Drama. Beauty. Location. Tintagel has it all. Let your imagination wander for a minute. Imagine you’re standing on a hill. The breeze that rustles the grasses around you has a faint hint of salt. Your ears hear the muffled pounding of waves crashing against tall cliffs. The strong sun warms your skin as you smile at the romantic possibilities that fill the air around you. This is Tintagel.

Tintagel The Town

Situated along the north coast of Cornwall, England, Tintagel is one of the top visited sites in the region. People who wander through the town, heading closer and closer to the coast pass by historic buildings and tea shops. The town also has a really cool looking building that dates back to the 14th-century (it was converted to a post office in the 19th-century); I especially loved its wavy roof.

Tintagel The Island

Past the main drag of the town is Tintagel Island. It isn’t really an island, though, as it is connected to the mainland by a bit of land. It is still a pretty neat sight, a clump of rocky land sticking out into the battering ram that is the Atlantic Ocean.

Wandering the island, it is very easy to get lost in your imagination if you have a romantic soul. The island was first inhabited during the Dark Ages, between the 5th and 7th-centuries. There are remains of rectangular house foundations, partially covered by grasses and the sweetest smelling flowers I have ever smelled. There is archaeological evidence that Tintagel was once a very important site (probably royal) as well as prosperous due to its trading relationship with the Mediterranean region.

The castle on the island dates to medieval times, having been built in the 13th-century by Richard I, Earl of Cornwall. By this time, the region had been officially (i.e. forcibly) made part of England. But even before this new architectural addition to Tintagel, there was an even cooler addition to its lore: King Arthur.

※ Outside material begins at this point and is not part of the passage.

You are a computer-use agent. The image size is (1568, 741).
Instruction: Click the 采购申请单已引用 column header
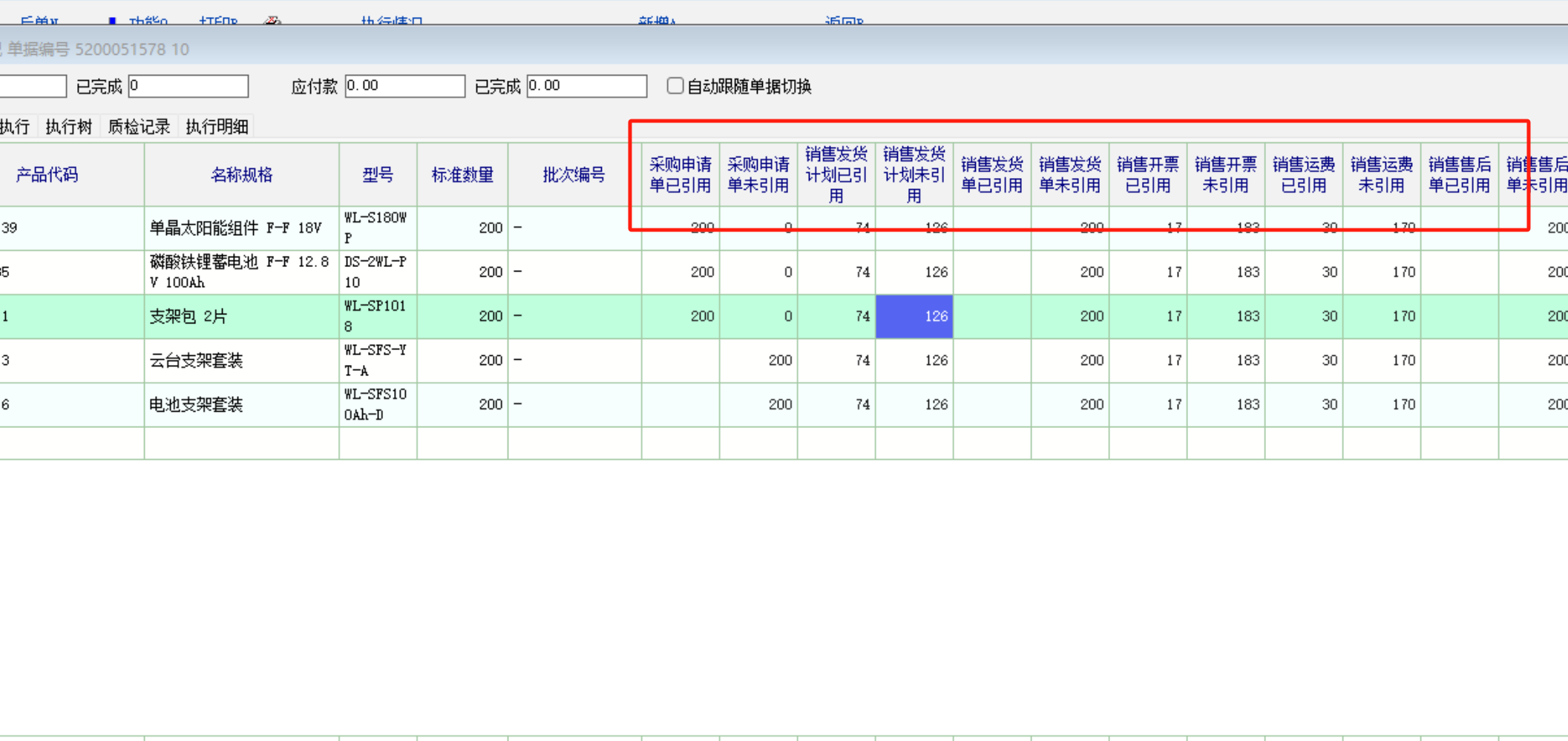click(x=680, y=175)

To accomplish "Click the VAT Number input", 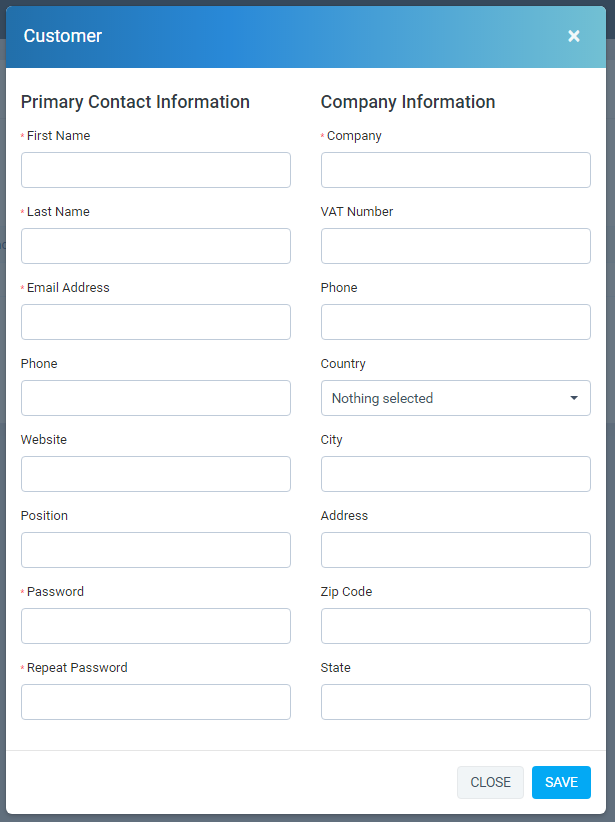I will [455, 246].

So, What’s This About King Arthur?

In the 12th-century, there was a guy named Geoffrey of Monmouth who was a British cleric. He was also a writer, his most famous piece of work being, The History of the Kings of Britain. He said this work was a translation of an ancient book but modern day scholars have pretty much debunked this claim. In fact, modern day scholars have essentially debunked the whole book itself. However, despite its “alternative facts”, the book remains important because it was instrumental in irrevocably linking King Arthur to Tintagel.

Geoffrey claimed King Arthur was conceived at Tintagel via Uther Pendragon (King of Britain) raping Igraine with the aid of magic (after being rebuffed by her, Uther appeared to Igraine in the form of her husband). Soon after, in war, Igraine’s husband dies and so Uther marries her, making her Queen. Stories like this make me so happy I’m alive now rather than back then…

No one really knows why Geoffrey claimed Tintagel as part of King Arthur’s history. I can only imagine Geoffrey wanted a dramatically evocative and romantic place for the hero Arthur. Considering the wild windswept views from Tintagel, he certainly had that here.

Why You Should Visit Tintagel

Apparently, Tintagel has been a tourist attraction since the 19th-century. So, you’ll be following a well-trodden trail if you do decide to visit. And you should – it’s an opportunity to let the imagination fly while walking in King Arthur’s shoes (I know I just said he was likely never there – hush). As you take in the breezy sea air amongst Dark Age ruins, your brain will forget that pesky fact. Your imagination will take over and you’ll shrug while saying, just go with it. And you will.